• WORK TO BE COMPLETED
Put the rows below into a JSON list of strings, with one string per line and blank lines omitted, starting with the line that contains "Where should I click to: Tick" and continuing through the line that contains "point(909,1020)".

• RECORDED DATA
----------------
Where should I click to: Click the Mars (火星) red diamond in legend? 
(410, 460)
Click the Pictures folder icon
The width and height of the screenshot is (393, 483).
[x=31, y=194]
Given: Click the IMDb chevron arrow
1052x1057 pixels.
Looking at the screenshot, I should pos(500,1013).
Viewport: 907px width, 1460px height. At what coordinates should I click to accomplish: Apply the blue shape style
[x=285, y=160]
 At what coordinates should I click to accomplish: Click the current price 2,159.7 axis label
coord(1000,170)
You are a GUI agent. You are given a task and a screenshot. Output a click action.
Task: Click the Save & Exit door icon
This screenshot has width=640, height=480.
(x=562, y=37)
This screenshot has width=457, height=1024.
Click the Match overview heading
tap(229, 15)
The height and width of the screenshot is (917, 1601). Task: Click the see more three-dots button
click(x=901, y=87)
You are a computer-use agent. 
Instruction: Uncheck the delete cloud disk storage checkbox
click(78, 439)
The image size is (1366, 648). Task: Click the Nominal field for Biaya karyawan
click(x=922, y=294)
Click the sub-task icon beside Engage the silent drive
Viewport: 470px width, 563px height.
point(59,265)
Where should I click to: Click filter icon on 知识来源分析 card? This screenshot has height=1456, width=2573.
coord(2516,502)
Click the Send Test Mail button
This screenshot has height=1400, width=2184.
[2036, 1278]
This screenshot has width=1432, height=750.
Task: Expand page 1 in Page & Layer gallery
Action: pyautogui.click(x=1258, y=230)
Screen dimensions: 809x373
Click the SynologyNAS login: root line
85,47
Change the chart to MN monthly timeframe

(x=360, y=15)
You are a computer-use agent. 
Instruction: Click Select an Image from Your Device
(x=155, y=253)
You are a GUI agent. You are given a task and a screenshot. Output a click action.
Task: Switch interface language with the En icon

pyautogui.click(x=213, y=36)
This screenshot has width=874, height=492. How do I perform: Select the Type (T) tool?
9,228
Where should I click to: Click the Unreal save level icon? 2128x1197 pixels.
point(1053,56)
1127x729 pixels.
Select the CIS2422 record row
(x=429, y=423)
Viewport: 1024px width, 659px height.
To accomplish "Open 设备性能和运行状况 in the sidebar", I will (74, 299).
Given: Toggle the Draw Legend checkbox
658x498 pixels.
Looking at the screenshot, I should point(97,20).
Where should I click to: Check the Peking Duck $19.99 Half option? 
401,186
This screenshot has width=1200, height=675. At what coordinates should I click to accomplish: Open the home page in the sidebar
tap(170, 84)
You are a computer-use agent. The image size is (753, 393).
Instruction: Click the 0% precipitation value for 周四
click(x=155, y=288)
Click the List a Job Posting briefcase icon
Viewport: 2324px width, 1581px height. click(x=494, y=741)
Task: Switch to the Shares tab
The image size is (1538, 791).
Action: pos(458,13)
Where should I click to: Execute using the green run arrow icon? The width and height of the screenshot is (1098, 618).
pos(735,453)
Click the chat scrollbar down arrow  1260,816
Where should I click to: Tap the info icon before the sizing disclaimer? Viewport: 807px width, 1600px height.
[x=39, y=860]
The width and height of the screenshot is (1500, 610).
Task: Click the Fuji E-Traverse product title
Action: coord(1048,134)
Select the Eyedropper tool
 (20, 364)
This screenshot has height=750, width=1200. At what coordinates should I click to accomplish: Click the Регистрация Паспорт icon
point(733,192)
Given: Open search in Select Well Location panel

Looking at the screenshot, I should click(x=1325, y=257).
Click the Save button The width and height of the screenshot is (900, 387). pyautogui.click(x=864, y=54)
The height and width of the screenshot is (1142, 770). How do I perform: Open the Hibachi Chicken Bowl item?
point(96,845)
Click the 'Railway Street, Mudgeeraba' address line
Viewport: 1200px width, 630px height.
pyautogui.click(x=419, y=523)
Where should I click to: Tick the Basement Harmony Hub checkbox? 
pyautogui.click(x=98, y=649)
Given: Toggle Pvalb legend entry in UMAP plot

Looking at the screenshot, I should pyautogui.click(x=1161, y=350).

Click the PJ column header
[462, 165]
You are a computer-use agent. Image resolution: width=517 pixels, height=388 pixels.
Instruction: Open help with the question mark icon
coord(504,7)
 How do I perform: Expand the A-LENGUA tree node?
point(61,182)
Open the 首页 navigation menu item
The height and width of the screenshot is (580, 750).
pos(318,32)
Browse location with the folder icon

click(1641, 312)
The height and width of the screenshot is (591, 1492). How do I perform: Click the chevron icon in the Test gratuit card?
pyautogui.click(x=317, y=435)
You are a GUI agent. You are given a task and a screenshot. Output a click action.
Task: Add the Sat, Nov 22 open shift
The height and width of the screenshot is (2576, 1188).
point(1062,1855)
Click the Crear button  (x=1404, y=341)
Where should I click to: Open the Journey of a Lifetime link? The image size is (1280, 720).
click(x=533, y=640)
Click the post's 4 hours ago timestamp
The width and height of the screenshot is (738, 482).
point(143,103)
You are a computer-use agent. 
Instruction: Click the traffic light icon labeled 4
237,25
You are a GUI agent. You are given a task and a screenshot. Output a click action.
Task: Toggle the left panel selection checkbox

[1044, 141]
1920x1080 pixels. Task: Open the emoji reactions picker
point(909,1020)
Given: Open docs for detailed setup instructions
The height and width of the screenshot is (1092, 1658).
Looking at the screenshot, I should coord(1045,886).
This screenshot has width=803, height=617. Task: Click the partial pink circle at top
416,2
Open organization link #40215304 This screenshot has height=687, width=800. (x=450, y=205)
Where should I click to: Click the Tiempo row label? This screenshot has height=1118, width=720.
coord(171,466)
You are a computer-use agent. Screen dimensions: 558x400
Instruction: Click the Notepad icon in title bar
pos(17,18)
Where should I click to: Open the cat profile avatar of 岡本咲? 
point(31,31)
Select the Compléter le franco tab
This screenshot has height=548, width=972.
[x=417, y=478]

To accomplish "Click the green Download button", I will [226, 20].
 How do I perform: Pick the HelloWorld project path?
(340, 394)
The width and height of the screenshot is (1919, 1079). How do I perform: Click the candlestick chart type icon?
----------------
• OUTPUT
[
  "Where should I click to: Tick the Basement Harmony Hub checkbox? ",
  "pyautogui.click(x=98, y=649)",
  "Given: Toggle Pvalb legend entry in UMAP plot",
  "Looking at the screenshot, I should pyautogui.click(x=1161, y=350).",
  "Click the PJ column header",
  "[462, 165]",
  "You are a computer-use agent. Image resolution: width=517 pixels, height=388 pixels.",
  "Instruction: Open help with the question mark icon",
  "coord(504,7)",
  " How do I perform: Expand the A-LENGUA tree node?",
  "point(61,182)",
  "Open the 首页 navigation menu item",
  "The height and width of the screenshot is (580, 750).",
  "pos(318,32)",
  "Browse location with the folder icon",
  "click(1641, 312)",
  "The height and width of the screenshot is (591, 1492). How do I perform: Click the chevron icon in the Test gratuit card?",
  "pyautogui.click(x=317, y=435)",
  "You are a GUI agent. You are given a task and a screenshot. Output a click action.",
  "Task: Add the Sat, Nov 22 open shift",
  "The height and width of the screenshot is (2576, 1188).",
  "point(1062,1855)",
  "Click the Crear button  (x=1404, y=341)",
  "Where should I click to: Open the Journey of a Lifetime link? The image size is (1280, 720).",
  "click(x=533, y=640)",
  "Click the post's 4 hours ago timestamp",
  "The width and height of the screenshot is (738, 482).",
  "point(143,103)",
  "You are a computer-use agent. ",
  "Instruction: Click the traffic light icon labeled 4",
  "237,25",
  "You are a GUI agent. You are given a task and a screenshot. Output a click action.",
  "Task: Toggle the left panel selection checkbox",
  "[1044, 141]",
  "1920x1080 pixels. Task: Open the emoji reactions picker",
  "point(909,1020)"
]